◆ Tarefa proposta ◆
No texto sobre o projeto do instrumento de cordas beliscadas, de que é constituída a caixa de ressonância?

◆ Texto do documento ◆
Escolheu-se a tipologia dos instrumentos de corda beliscada, porque são
instrumentos com uma grande tradição ibérica e portuguesa, presentes no
nosso território há séculos. O nosso folclore inclui vários instrumentos deste
tipo, destacando-se a guitarra portuguesa e a guitarra de coimbra, por serem
os mais caracteristicamente portugueses e terem o timbre mais distinto de
entre todos. Destaque também para o cavaquinho e a braguinha, que foi
levada pelos madeirenses para o Hawaii dando origem ao ukelele. Não há no
entanto, à data de hoje um instrumento de corda português que use uma
superfície ressonante de membrana. Com enfoque no timbre, porque em
termos de som é esse o elemento diferenciador. Em termos de dimensões,
algo pequeno para diminuir o custo dos materiais e para que seja de fácil
transporte e inclusivo às faixas etárias mais novas.
Desenvolver
Dividindo o projecto por partes, temos caixa de ressonância, estrutura e forma
geral, e afinação.
Em termos de estrutura geral pensou-se um instrumento pequeno, de cordas,
de modo a baixar custos e simplificar construcção, ao mesmo tempo que o
torna mais facilmente acessível a crianças. Isto significa que terá de ter uma
tessitura mais aguda.
84
Optou-se por usar madeiras relativamente baratas no braço do instrumento,
pinho para dar forma à parte traseira do braço e contraplacado de bétula com
espessura 5mm para a parte frontal, onde se pisam as cordas. Isto porque é
necessária uma superfície rígida, e com boa qualidade e acabamento para
suportar o desgaste causado pelo uso.
Numa tentativa de obter um timbre diferente, optou-se por uma superfície
ressonante de membrana, e ainda por trastes de corda ou arame. A caixa de
ressonância consiste em pele natural esticada sobre um cilindro em
contraplacado. O facto da superfície de ressonância ser uma membrana, faz
com que os sons mais agudos se destaquem, o que combina bem com as
dimensões do instrumento. O facto de não haver, tecnicamente, caixa de
ressonância, retira brilho e volume ao instrumento, no entanto, a adição de
uma placa de contraplacado de modo a fechar a estrutura e formar uma caixa
de ressonância é uma possibilidade para um desenho futuro.
Optou-se por diferenciar também através dos trastes, sendo eles de fio, corda
ou arame. Isto dá a possibilidade de influenciar o timbre através do material de
que o traste é feito. Quanto mais duro, mais brilhante o som, quanto menos
duro, mais abafado. Também dá a possibilidade de mudar a escala do
instrumento, não ficando assim limitado a uma escala. Para tal, colocar-se-iam
os trastes nas zonas correspondentes a frequências de escalas diferente, uma
vez que é possível fixar os trastes filiformes em qualquer zona do braço. Para
facilidade de uso, os locais para colocar trastes foram pré furados segundo
uma afinação de escala pentatónica maior. No entanto, tem de se dar especial
cuidado aos nós aplicados para que não se soltem. Os materiais que melhor
funcionarão são o fio de fluorcarbono, e corda sintética com espessura de entre
1 a 2 mm. No entanto, tem de se dar especial cuidado aos nós aplicados para
que não se soltem.

◆ Informação fornecida ◆
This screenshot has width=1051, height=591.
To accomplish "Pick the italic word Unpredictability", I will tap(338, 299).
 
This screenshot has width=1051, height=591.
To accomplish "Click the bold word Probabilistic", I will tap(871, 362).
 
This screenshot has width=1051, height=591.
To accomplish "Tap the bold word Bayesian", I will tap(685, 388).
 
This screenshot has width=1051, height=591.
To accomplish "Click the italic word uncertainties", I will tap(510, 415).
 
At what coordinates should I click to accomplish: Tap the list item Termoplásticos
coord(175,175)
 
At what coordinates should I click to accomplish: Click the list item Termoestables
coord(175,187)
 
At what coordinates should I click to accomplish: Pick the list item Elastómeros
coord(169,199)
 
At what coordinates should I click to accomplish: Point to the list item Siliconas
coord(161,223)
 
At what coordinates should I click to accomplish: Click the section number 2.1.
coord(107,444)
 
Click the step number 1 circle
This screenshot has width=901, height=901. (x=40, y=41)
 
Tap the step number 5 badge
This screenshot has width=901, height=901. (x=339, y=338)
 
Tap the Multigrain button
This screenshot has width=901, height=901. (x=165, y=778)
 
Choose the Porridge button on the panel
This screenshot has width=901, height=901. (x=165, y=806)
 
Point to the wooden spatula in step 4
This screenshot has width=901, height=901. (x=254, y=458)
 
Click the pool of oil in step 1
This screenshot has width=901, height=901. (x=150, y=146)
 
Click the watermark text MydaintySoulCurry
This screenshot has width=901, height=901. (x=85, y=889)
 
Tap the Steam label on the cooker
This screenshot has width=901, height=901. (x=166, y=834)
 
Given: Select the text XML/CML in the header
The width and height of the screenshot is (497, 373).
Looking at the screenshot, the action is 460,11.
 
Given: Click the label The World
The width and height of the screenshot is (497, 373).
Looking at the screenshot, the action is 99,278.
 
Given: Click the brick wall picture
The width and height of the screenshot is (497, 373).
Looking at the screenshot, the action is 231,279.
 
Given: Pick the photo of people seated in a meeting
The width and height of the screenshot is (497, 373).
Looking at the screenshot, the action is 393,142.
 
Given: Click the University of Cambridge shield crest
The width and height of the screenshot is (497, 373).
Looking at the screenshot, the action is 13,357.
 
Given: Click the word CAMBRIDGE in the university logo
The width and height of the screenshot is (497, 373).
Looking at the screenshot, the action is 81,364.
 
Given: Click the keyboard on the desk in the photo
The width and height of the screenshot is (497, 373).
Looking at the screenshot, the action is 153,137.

◆ Resultado final ◆
A caixa de ressonância consiste em pele natural esticada sobre um cilindro em contraplacado.